Jira Service Management Assets not loading for customers in specific regions

Incident Report for Jira Service Management

Postmortem

Summary

From August 9, 2024, 14:49 UTC until August 10, 2024, 00:55 UTC, Atlassian customers using Jira and Jira Service Management products could not use JSM Assets objects in their workflows. The event was triggered by an out-of-cycle deployment of our services. There were no functional changes included in the service, however, the deployment impacted multiple customers across Europe, North America, and Asia Pacific. The incident was detected within 82 minutes by Staff (Customer reports) and mitigated by restarting the JSM Assets service, which put Atlassian systems into a known good state. The total time to resolution was about 4 hours for most customers, with one having a 10h prolongued outage.

IMPACT

The overall impact was between August 9, 2024, 14:49 UTC and August 10, 2024, 00:55 UTC on Jira and Jira Service Management products_. The Incident caused service disruption to_ Europe, North America, and Asia Pacific customers only where they failed to leverage JSM Assets objects in their workflow.

Jira users faced disruption when looking to:

View Assets objects associated with issues after loading their issues, lists of issues, or boards in browser
View Gadget results which relied on AQL in their JQL
Interact with JQL+AQL via API
Transition issues which required Assets object validation

Jira Service Management users faced disruption when looking to:

Create issues in JSM Customer Portal
View Assets objects on Requests in JSM Customer Portal
Fill JSM Form relying on Assets
Configure Asset fields and JSM Forms with Assets
Refresh queues based on AQL

ROOT CAUSE

The issue was caused by a race condition in refreshing authorization tokens. As a result, the products above could not retrieve access tokens and resource identifiers to support customer features, and the users received HTTP 500 errors. More specifically, our out-of-cycle deployment triggered an authorization token refresh for a downstream service serving customer traffic at the time. As our service was processing traffic, it sought to update authorization tokens, and in some cases, the tokens partially persisted within the customer context. Subsequent calls for the affected customer failed due to a mismatch of authorization tokens.

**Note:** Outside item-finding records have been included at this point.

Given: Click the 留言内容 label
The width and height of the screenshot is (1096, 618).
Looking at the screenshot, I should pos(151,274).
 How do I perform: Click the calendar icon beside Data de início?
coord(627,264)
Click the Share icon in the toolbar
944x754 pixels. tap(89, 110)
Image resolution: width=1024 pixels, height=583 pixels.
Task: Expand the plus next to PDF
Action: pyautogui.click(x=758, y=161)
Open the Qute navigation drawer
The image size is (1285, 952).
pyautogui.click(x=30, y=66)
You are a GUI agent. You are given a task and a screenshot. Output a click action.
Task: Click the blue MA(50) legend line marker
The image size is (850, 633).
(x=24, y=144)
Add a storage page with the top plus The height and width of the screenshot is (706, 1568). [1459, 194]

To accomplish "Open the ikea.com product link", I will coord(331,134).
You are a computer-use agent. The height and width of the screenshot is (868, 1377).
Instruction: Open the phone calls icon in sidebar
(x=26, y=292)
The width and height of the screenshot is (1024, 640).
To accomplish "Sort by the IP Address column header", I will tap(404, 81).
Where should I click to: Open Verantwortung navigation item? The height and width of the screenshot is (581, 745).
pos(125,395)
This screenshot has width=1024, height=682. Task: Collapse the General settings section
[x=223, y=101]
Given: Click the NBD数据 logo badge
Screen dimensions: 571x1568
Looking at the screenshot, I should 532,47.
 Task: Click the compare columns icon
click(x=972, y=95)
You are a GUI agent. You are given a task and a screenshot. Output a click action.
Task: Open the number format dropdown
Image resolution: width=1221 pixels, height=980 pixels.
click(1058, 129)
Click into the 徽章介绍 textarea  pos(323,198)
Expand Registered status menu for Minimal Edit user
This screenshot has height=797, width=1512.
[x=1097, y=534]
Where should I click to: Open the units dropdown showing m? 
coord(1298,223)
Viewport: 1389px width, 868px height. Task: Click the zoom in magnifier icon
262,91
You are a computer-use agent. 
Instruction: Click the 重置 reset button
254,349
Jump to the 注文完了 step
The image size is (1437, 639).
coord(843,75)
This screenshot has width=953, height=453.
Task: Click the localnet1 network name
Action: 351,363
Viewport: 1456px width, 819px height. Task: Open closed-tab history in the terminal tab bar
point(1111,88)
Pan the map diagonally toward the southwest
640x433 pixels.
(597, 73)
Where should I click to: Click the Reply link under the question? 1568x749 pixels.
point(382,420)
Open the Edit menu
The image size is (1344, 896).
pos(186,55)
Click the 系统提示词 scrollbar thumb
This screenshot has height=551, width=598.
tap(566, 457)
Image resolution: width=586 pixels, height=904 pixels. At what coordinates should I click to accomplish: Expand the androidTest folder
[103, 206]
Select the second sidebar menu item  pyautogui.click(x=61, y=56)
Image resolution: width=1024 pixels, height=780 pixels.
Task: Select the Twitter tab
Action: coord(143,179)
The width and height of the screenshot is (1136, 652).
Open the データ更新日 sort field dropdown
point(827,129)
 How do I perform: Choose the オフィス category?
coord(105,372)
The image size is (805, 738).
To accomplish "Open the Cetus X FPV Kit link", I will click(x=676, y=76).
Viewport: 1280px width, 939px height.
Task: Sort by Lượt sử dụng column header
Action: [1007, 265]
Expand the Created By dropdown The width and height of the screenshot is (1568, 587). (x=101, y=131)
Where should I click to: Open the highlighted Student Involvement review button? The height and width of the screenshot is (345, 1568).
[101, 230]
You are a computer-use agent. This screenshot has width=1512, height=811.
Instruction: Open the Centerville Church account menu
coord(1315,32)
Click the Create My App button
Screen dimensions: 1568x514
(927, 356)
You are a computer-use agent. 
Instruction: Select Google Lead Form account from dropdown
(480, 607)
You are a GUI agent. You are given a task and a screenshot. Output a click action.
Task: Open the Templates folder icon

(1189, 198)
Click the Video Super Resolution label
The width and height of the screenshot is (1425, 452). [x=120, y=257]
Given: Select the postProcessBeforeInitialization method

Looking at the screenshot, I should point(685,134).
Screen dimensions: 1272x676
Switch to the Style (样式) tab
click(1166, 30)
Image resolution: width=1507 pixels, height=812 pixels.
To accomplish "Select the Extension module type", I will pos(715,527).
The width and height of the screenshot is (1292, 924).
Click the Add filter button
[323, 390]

REMEDIAL ACTIONS PLAN & NEXT STEPS

We know that outages impact your productivity. While we have several testing and preventative processes in place, this specific issue wasn’t identified because the change was related to a particular kind of legacy case that was not picked up by our automated continuous deployment suites and manual test scripts.

We are prioritizing the following improvement actions to avoid repeating this type of incident:

Removing the need to cache authorization tokens during service runtime.

Furthermore, we deploy our changes progressively (by cloud region) to avoid broad impact. In this case, our detection instrumentation could have worked better. To minimize the impact of breaking changes to our environments, we will implement additional preventative measures such as:

Alerting on high amount of error rates over short spans of time.

We apologize to customers whose services were impacted by this incident and are taking immediate steps to improve the platform’s performance and availability.

Thanks,

Atlassian Customer Support

Posted Aug 26, 2024 - 09:40 UTC

Resolved

We are resolving this incident as we have mitigated the root cause for all customers.

Posted Aug 10, 2024 - 09:05 UTC

Monitoring

The issue has been mitigated for all the impacted customers. We are continuing to investigate the root cause.

Posted Aug 09, 2024 - 22:32 UTC

Update

The issue has been mitigated for all the impacted customers. We are continuing to investigate the root cause

Posted Aug 09, 2024 - 22:19 UTC

Update

The issue has been mitigated for all the impacted customers. We are continuing to investigate the root cause

Posted Aug 09, 2024 - 19:17 UTC

Update

We have identified the root cause and have started deploying the mitigation steps

Posted Aug 09, 2024 - 16:55 UTC

Identified

We are investigating an issue with Jira Service Management, where some customers are unable to access their Assets. The impact started around 15:00 UTC. The team is investigating the root cause and we are in the process of mitigation

Posted Aug 09, 2024 - 16:35 UTC

This incident affected: Jira Service Management Web.